=== Begin Enclosure ===

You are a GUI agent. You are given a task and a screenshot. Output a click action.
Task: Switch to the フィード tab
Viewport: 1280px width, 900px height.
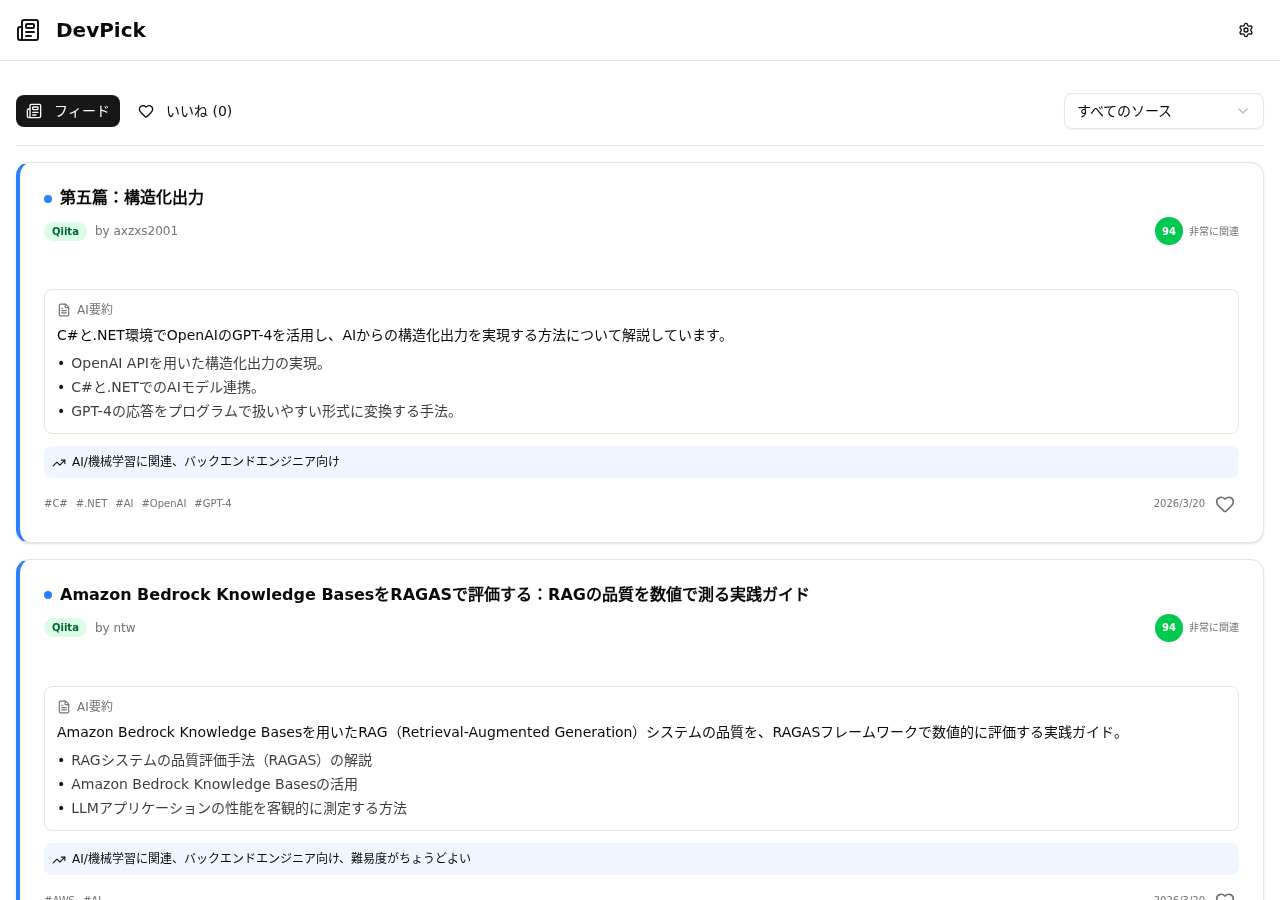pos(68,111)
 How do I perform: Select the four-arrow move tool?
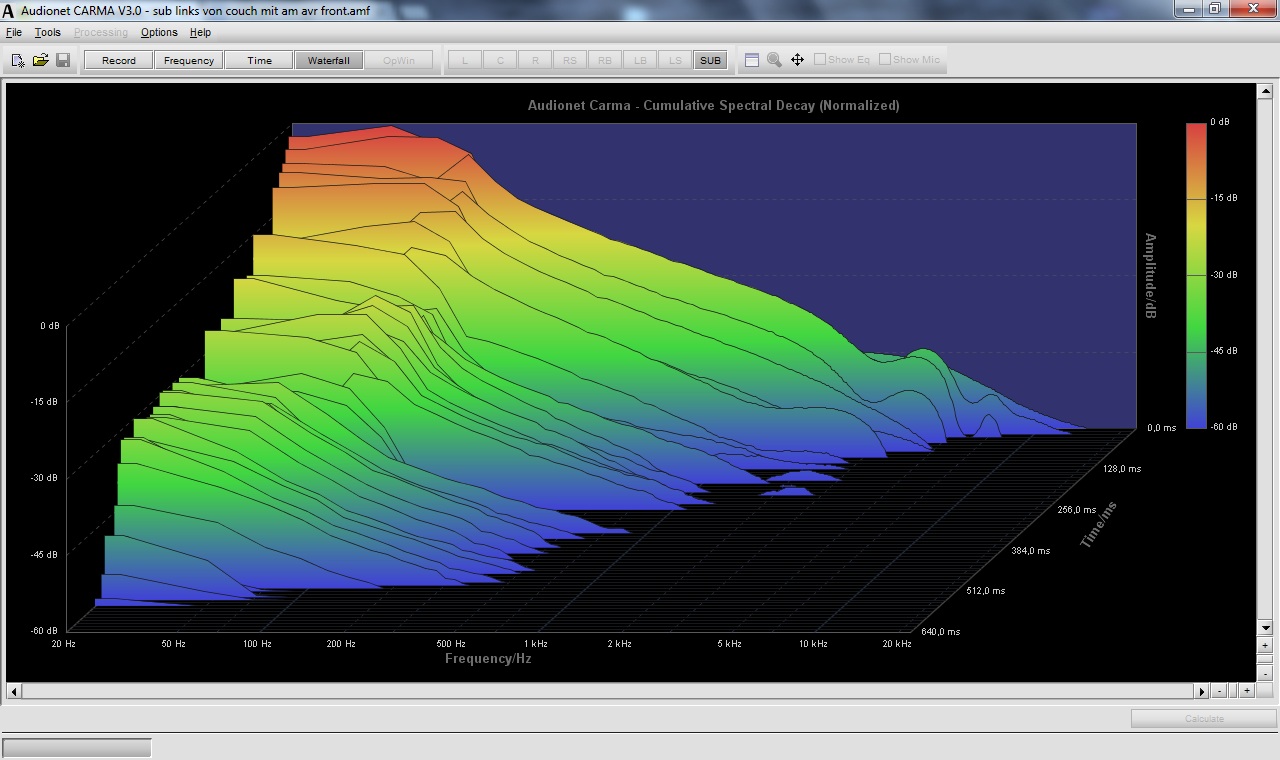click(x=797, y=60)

=== End Enclosure ===

▸ **Problem**:
All of the entries above are to be restated word for word, minus the images.

▸ **Task solution**:
You are a GUI agent. You are given a task and a screenshot. Output a click action.
Task: Switch to the フィード tab
Viewport: 1280px width, 900px height.
pos(68,111)
 How do I perform: Select the four-arrow move tool?
click(x=797, y=60)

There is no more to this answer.